La realidad está para Brancusi lejos de la teoría, incluso del yo consciente y por eso su ejecución se centra en la acción, en el trabajo casi medieval y artesano mediante el tallado directo de cada pieza desde un naturalismo orgánico que reduce todo lo superficial, el detalle en pro de los rasgos imprescindibles. El escultor a golpe de martillo y cincel extrae la pieza que aumenta su materialidad, de ahí que las obras parezcan contener todo un condensado interior que consigue mediante los acabados de las texturas.

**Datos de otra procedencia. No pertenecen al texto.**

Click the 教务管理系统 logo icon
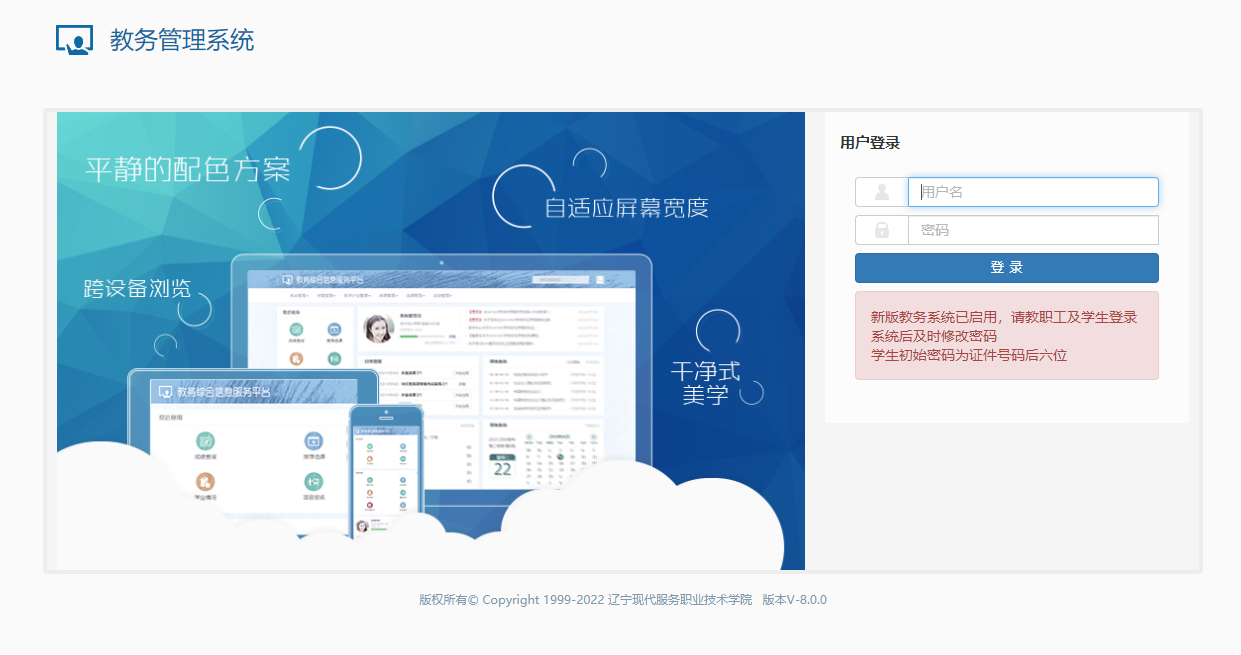 (74, 40)
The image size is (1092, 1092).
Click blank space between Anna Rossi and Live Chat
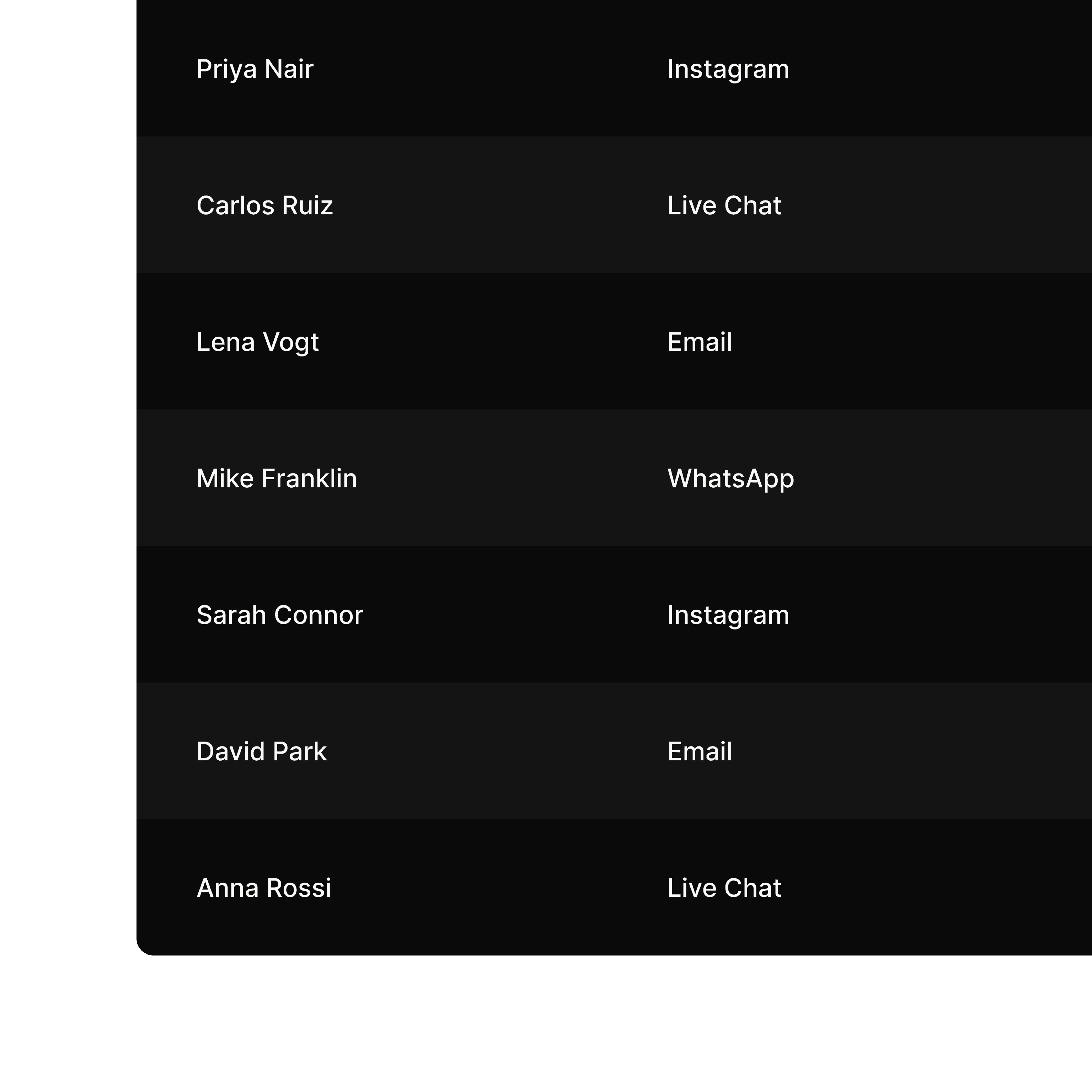(499, 888)
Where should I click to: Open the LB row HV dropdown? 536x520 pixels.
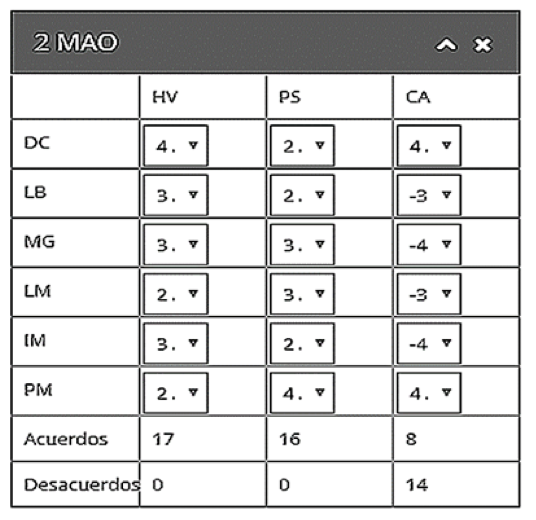pyautogui.click(x=176, y=195)
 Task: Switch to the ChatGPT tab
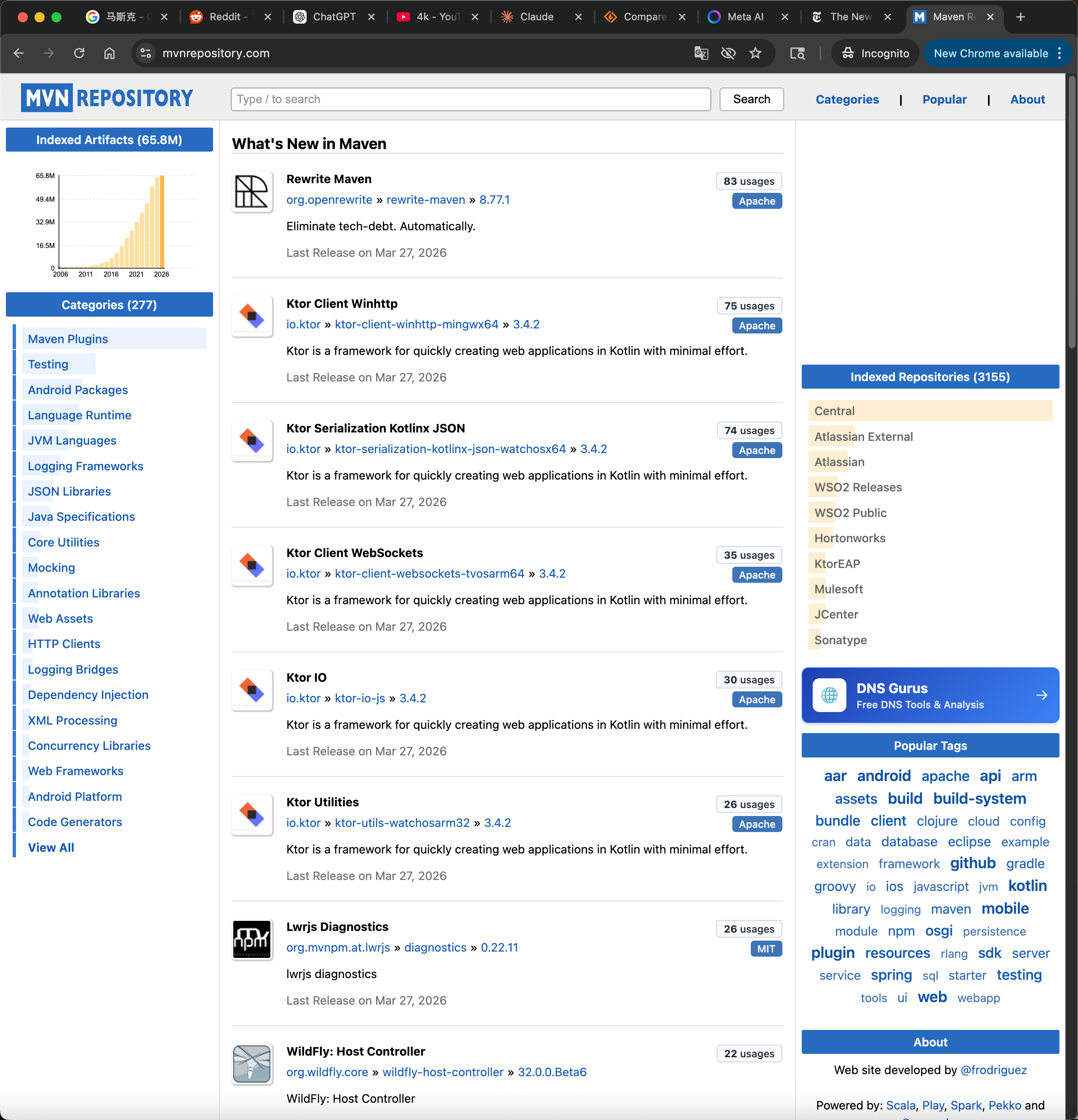[x=333, y=16]
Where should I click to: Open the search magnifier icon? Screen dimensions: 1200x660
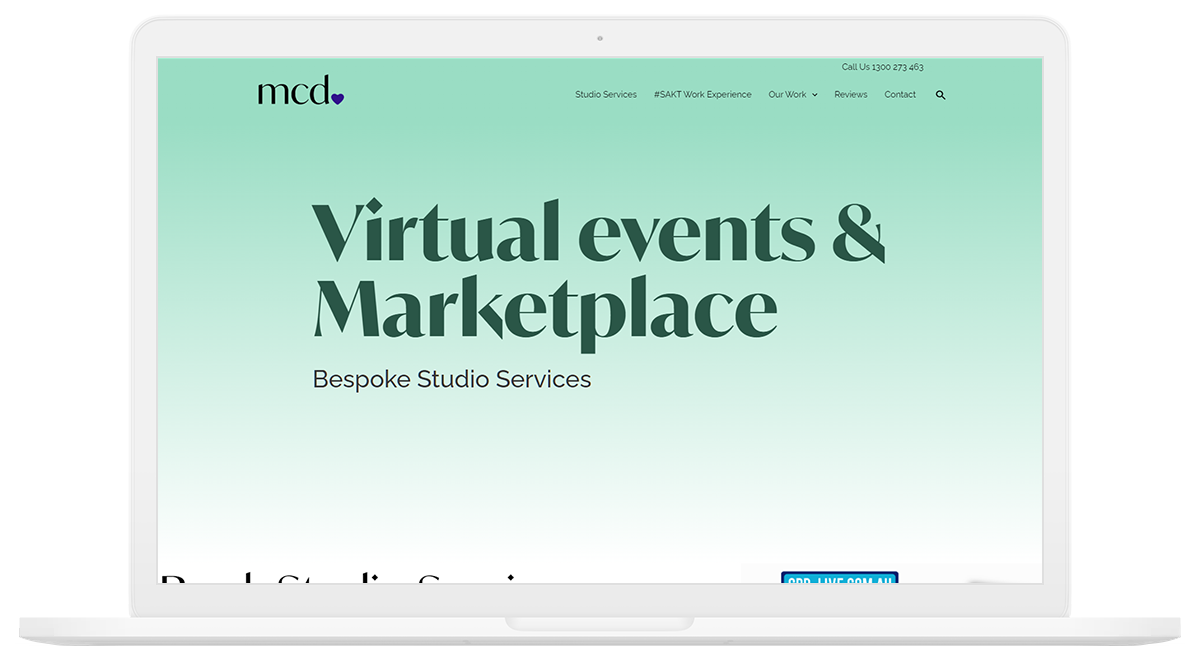point(940,95)
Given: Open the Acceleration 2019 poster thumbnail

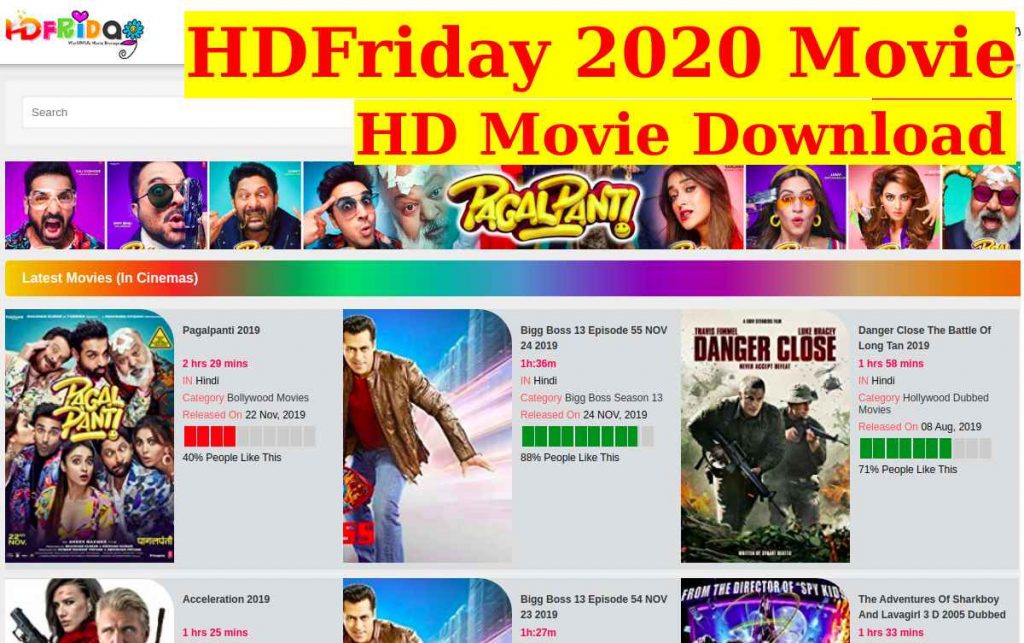Looking at the screenshot, I should (89, 610).
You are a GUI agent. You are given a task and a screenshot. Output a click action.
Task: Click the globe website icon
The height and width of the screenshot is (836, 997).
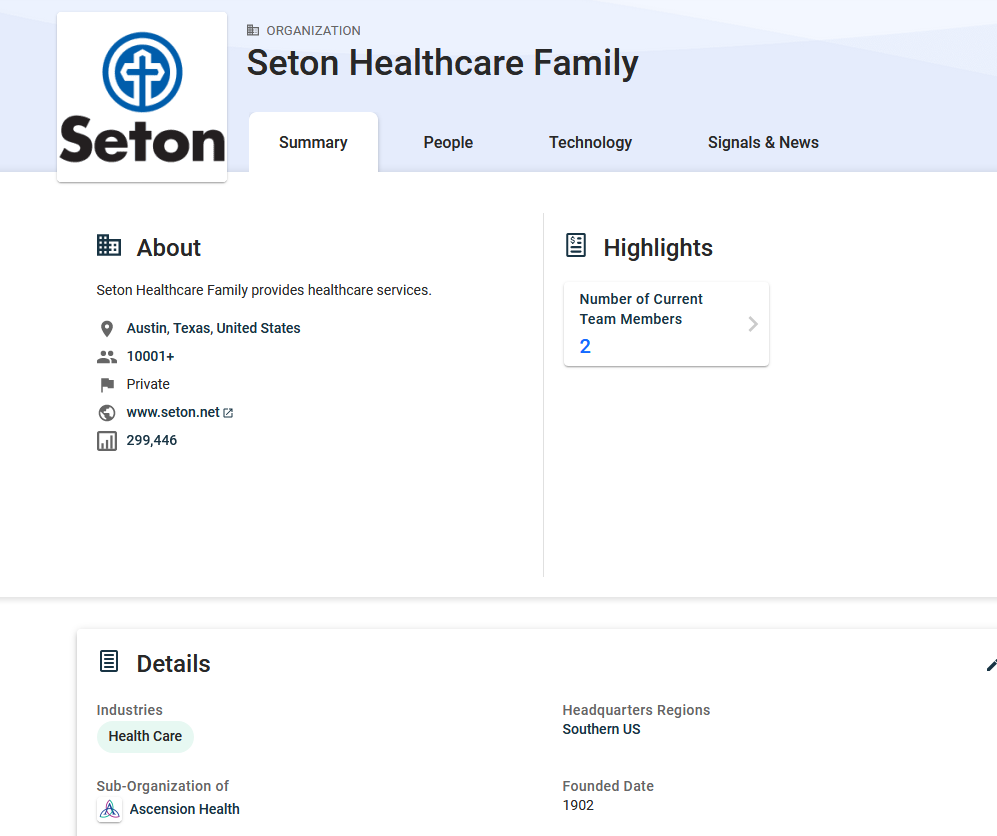tap(107, 413)
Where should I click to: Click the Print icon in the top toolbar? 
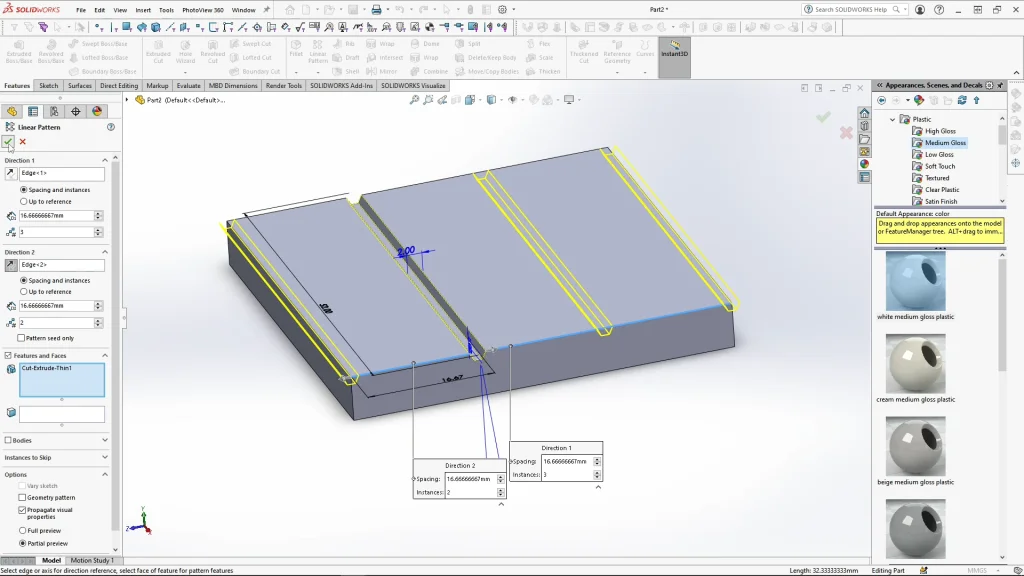tap(376, 10)
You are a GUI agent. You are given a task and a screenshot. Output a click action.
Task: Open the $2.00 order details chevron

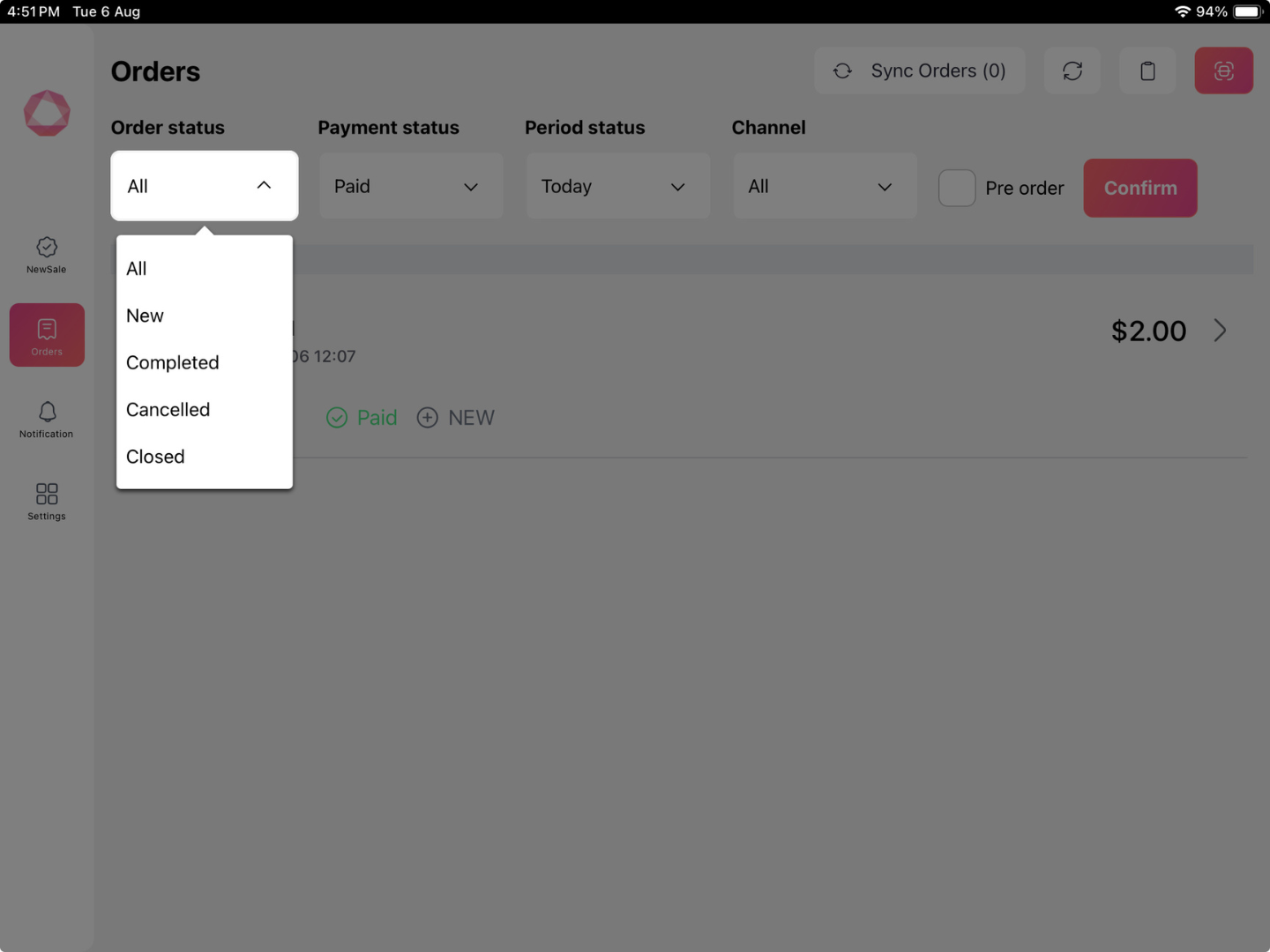pyautogui.click(x=1220, y=331)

Brancusi no siente como imprescindible la deuda antropomórfica de la estatuaria y en cambio sí en su vigor sintético, al no restar energía a la pieza parece a punto de estallar para mostrarnos todo un mundo invisible en esa densidad externamente comprimida. Para Henry Moore ese despojamiento de Brancusi abre el camino para liberar a la escultura desde esa organicidad, volviendo a los temas clásicos, pero manteniendo la depuración monolítica, el pulimiento y la suavidad de las formas del rumano.
“El recién nacido” (1915, adquirida por Louise y Walter Arensberg, actualmente en el Philadelphia Museum of Art,) es apenas una forma ovoidal en mármol blanco que repitió incensantemente en madera, bronce, acero inoxidable. La gestualidad se circunscribe casi a la boca, en un magistral resumen de la vida que comienza, limitada en sus necesidades, esbozada en sus acciones clave y como alegórica plasmación del origen, algo que conecta a Brancusi con algunos de los experimentos dalinianos, Arp o Miró. Somos ese huevo lloriqueante, extático, que todavía no es y en su potencia está ya siendo.